**Problem statement**
Rewrite the material below as a Markdown table with two columns, Row and Text, numbering each line in the Row column and skipping any blank lines.

**Exercise inputs**

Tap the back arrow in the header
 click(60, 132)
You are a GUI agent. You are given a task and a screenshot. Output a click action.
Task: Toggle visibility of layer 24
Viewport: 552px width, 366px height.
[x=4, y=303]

**Output for this task**
| Row | Text |
|---|---|
| 1 | Tap the back arrow in the header |
| 2 |  click(60, 132) |
| 3 | You are a GUI agent. You are given a task and a screenshot. Output a click action. |
| 4 | Task: Toggle visibility of layer 24 |
| 5 | Viewport: 552px width, 366px height. |
| 6 | [x=4, y=303] |